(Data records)
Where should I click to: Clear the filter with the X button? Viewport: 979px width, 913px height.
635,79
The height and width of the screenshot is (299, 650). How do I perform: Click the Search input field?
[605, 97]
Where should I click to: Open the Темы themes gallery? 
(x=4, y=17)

* * *

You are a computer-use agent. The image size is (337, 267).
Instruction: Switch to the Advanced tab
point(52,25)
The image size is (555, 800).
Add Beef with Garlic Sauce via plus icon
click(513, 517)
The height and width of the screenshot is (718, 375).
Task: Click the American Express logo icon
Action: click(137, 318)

▶ [Try it] For the string "image", return every line of the data where it appears.

▶ [Written response]
You are a computer-use agent. The image size is (337, 267).
The image size is (555, 800).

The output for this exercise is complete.